Hi Daniel

A few days ago I raised the issue of fixing the API that is causing you
these problems (
http://www.mail-archive.com/[EMAIL PROTECTED]/msg31110.html). I've
had one positive response to it so no great raft of opposition so I'll
double check that people are OK and hope to put a fix in. Re. your specific
scenario I've made a few comments below. Thinking aloud really so I may be
slightly off target.

snip...


> Yes, this is exactly what I want to achieve. The scope of the Controller
> is COMPOSITE.


You could split the controller into two halves.

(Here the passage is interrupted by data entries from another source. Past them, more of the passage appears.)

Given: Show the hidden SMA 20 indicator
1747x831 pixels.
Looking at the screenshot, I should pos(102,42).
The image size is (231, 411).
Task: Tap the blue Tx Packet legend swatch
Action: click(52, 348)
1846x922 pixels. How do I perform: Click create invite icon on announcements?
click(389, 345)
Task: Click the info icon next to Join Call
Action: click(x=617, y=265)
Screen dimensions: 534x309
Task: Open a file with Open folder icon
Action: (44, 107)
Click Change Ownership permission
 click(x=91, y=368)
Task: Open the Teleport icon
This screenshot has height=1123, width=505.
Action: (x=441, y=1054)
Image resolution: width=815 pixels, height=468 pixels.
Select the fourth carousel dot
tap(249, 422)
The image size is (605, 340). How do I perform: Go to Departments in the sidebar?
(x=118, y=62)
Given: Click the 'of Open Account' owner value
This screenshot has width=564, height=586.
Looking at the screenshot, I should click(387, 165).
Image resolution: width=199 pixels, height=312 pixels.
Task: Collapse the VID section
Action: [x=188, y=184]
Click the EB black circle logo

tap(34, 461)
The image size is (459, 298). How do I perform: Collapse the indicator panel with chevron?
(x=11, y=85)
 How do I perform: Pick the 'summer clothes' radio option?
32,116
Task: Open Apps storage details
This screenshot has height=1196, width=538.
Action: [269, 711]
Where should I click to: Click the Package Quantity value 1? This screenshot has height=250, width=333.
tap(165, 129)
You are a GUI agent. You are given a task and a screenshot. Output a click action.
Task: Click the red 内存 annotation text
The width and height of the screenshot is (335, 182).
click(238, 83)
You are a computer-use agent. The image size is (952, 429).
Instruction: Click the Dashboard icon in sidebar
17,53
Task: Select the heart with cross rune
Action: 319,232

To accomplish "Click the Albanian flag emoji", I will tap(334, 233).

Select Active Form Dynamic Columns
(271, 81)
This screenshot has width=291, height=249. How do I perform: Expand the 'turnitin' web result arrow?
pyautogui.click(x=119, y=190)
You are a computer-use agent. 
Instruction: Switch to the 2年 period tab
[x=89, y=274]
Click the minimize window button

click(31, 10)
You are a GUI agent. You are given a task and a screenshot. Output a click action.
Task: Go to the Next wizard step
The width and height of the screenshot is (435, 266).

Controller - decides what to do and is COMPOSITE scoped
Dispatcher - owns the collection of references to crawlers and is STATELESS

For each search that the Controller wants to perform it calls through to a
Dispatcher (over the local SCA binding). This fires up a new instance of the
Dispatcher, with a new set of proxies, and the Dispatcher is free to hold a
conversation with the appropriate Crawler through an injected proxy. This
removes the need to retrieve the proxy from the component context.


> The idea is that a Controller has 1..n references to concrete Crawlers,
> e.g. a FilesystemCrawler and a WebCrawler.
> The Controller initiates crawls of Datasources (e.g. C:\folder or
> http://someserver.org) and receives the crawled objects from the Crawler
> and processes them. It should be possible to crawl multiple Datasources
> with the same Crawler instance in parallel. In the Controller there is a
> seperate thread for each crawled datasource (programmed manually). On
> the Crawler side one needs something similar (either sepereate threads
> or multiple instances) and for simplicity I wanted to make use of SCA
> Conversations to take care of this. Am I mis-using the Conversation
> feature ?


Conversations would be able to do this for you but you would use
conversational semantics if you really wanted to hold a conversation with
the crawler, i.e. identify the same context over a series of separate
invocations. An example of this kind of conversation would be if you wanted
to start the crawler and then come back later and ask for the results so
far. You could employ callabacks if you wanted the crawler to report
progress back to the controlled rather than bing polled. The same issue
arises though that you need to be able to get hold of a service reference
and set an id (either conversation or callback) on it.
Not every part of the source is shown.